He shook his head. “You still got another glove besides the catcher’s mitt?”
“Yes, but we’re not going to play catch, Randy.”
Five minutes later, he had dug out my old catcher’s mitt, along with my first baseman’s glove. Every catcher has a first baseman’s glove or an outfielder’s glove, because every catcher dreams about the day when the manager sends him out into the field, where he can play standing up, without pads and a mask. We stood forty feet away from each other on the road in front of my cabin, and then he tossed the ball to me.
“Just a couple,” I said. “This is crazy.” When I threw the ball back to him, it felt like something I had never done before in my life.
“Since when do you throw like a girl?” he said.
“You’ll have to forgive me,” I said. “They took one bullet out of my rotator cuff, and the other out of my shoulder blade. You kinda lose a little zip on the ball.”
He threw it back to me. “It feels good, right? Throwing the ball again?”
“No,” I said. “As a matter of fact, it hurts a great deal.” I threw it back, trying to use the turn of my body to take the stress off my arm.
“You just need to warm up,” he said.
“By the fire, with a beer,” I said.
“I tried looking her up,” he said, throwing the ball back to me. “On my computer, I mean. Maria Valeska.”
“Randy, that was her name in 1971.” I threw the ball. The pain was starting to go away. Just a little.

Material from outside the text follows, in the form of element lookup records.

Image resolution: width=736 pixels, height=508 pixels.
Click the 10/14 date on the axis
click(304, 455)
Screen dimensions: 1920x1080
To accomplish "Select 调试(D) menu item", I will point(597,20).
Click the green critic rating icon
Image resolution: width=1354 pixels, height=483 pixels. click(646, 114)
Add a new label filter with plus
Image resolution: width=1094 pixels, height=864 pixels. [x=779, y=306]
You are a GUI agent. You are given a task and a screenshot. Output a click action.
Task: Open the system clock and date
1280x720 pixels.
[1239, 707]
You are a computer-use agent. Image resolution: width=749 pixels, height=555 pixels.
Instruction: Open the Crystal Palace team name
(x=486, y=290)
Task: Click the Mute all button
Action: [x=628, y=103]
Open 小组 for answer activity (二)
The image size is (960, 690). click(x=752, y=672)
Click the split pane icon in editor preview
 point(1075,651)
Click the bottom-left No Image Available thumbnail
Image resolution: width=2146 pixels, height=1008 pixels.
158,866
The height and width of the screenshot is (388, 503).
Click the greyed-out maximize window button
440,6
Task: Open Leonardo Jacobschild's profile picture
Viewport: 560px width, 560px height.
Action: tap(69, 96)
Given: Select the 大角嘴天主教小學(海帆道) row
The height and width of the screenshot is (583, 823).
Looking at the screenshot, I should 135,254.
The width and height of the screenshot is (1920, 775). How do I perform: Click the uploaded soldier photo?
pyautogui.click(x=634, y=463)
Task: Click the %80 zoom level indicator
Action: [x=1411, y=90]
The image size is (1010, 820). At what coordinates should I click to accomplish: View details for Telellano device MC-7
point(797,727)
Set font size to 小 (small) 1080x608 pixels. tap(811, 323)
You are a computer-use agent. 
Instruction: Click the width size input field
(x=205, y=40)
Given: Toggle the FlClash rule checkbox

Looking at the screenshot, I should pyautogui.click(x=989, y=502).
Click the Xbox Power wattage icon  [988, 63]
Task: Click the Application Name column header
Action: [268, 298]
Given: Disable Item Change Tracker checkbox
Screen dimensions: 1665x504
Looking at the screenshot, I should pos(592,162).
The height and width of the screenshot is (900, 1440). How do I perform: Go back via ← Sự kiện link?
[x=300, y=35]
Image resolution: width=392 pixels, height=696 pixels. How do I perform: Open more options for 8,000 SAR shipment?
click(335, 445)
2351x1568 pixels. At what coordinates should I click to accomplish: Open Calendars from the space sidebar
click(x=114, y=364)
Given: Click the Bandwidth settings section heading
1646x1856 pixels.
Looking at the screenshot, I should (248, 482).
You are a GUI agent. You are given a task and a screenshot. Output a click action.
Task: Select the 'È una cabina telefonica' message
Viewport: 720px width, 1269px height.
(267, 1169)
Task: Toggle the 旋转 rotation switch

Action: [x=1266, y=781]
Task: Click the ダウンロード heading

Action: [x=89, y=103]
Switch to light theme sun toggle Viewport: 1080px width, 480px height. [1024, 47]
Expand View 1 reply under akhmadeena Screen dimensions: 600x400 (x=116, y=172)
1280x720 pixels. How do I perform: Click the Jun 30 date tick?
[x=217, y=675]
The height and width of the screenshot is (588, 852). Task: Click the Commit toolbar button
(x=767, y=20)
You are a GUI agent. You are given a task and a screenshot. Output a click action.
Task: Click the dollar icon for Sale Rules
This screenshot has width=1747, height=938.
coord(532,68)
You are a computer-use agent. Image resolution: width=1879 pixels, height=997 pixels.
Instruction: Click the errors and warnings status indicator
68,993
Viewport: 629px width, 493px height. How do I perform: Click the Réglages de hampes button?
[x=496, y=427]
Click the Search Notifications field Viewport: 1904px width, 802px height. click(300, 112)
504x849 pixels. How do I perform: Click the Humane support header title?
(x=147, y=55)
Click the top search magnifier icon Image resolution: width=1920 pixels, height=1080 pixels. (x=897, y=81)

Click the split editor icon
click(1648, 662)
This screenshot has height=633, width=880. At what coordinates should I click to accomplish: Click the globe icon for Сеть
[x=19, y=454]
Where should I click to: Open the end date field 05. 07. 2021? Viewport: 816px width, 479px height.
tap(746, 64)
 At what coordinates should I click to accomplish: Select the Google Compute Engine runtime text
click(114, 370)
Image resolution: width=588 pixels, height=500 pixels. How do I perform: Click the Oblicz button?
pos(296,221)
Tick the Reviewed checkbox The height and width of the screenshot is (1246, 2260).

“Yeah, I know,” he said. “She could be married now.”
“If she’s married…”
“Alex, I’m not expecting that she’s going to be waiting for me after all these years. I know she’s not sitting up in a tower like Rapunzel or something.”
“Then why-”
“Rapunzel was the one with the hair, right? The long hair?”
We kept throwing the ball.
“Although Rapunzel had blond hair, right?” he said. “Maria’s hair was jet black.”